42 Pa. C.S. § 4552; Investigating grand jury REPORTS (civil matters):
(a) General rule.--Any investigating grand jury, by an affirmative majority vote of the full investigating grand jury, may, at any time during its term submit to the supervising judge an investigating grand jury report.
(b) Examination by court.--The judge to whom such report is submitted shall examine it and the record of the investigating grand jury and, except as otherwise provided in this section, shall issue an order accepting and filing such report as a public record with the court of common pleas established for or embracing the county or counties which are the subject of such report only if the report is based upon facts received in the course of an investigation authorized by this subchapter and is supported by the preponderance of the evidence.
(c) Sealed report.--Upon the submission of a report pursuant to subsection (a), if the supervising judge finds that the filing of such report as a public record may prejudice fair consideration of a pending criminal matter, he shall order such report sealed and such report shall not be subject to subpoena or public inspection during the pendency of such criminal matter except upon order of court.
(d) Appeal from refusal to file.--Failure of the supervising judge to accept and file as a public record a report submitted under this section may be appealed by the attorney for the Commonwealth to the Supreme Court in the manner prescribed by general rules.

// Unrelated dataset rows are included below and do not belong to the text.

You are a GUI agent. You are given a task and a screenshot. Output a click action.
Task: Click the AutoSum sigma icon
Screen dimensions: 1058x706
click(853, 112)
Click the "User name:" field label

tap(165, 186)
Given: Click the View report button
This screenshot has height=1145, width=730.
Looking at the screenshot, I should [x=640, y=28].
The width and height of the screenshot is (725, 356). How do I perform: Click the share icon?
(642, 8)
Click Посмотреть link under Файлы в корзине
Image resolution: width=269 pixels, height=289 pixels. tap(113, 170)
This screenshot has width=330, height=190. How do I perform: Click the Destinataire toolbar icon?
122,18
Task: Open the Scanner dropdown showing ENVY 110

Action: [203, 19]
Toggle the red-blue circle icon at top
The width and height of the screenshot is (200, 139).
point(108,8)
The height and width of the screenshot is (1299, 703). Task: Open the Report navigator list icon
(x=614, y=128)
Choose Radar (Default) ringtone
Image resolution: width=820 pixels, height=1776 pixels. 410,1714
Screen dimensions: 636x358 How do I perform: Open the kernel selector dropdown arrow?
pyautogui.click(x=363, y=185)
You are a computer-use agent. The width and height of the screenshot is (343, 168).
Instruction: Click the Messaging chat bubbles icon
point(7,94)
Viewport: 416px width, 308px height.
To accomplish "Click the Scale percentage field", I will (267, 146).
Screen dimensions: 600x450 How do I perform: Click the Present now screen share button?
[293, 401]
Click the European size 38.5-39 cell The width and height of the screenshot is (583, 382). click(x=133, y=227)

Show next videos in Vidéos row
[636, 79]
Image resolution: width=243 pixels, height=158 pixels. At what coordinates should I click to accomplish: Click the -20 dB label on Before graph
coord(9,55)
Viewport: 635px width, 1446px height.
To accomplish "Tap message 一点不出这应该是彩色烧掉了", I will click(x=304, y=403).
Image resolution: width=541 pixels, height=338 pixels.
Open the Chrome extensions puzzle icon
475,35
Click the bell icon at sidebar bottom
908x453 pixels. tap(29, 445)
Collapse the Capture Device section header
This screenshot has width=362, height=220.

(e) Authorization of response by nonindicted subject.--If the supervising judge finds that the report is critical of an individual not indicted for a criminal offense the supervising judge may in his sole discretion allow the named individual to submit a response to the allegations contained in the report. The supervising judge may then in his discretion allow the response to be attached to the report as part of the report before the report is made part of the public record pursuant to subsection (b).
IV. SUBTLE BUT IMPORTANT DIFFERENCES BETWEEN PRESENTMENTS (§ 4551) AND REPORTS (§ 4552)
- § 4551(a) empowers the grand jury with the authority to "direct" that the DA prepare a presentment for a vote of the grand jurors. § 4552(a) does not empower the grand jury to direct the DA prepare a report. § 4552(a) is silent as to who prepares a report for a vote.
- § 4552 does not empower the grand jury to "direct" any action of the DA.
- § 4551 does not affirmatively require the Judge to issue an Order making a presentment a matter of public record to be filed in the Court of Common Pleas.
- § 4552(b) mandates that the Judge issue an Order requiring the report to be a public record filed with the Court of Common Pleas if the report was a) approved by majority vote of the grand jurors under § 4552(a) and the Judge found it based on the facts received.
IV. BUCKS COUNTY: INVESTIGATING GRAND JURY REPORT
Here is a Bucks County, PA grand jury report from 2017 in which the supervising Judge correctly issued an Order under § 4552(b) requiring the report be filed with the Clerk of Courts. Judge Gibbons followed the requirement of § 4552(b) to create a public judicial record of the Court of Common Pleas.
V. CENTRE COUNTY: GRAND JURY SUPERVISING JUDGE KISTLER DID NOT FOLLOW THE LAW (§ 4552)
This 10-20-17 Court Order and this 12-13-17 Court Order from Judge Kistler do not comport with the requirements of 42 Pa. C.S. § 4552 Investigating grand jury reports.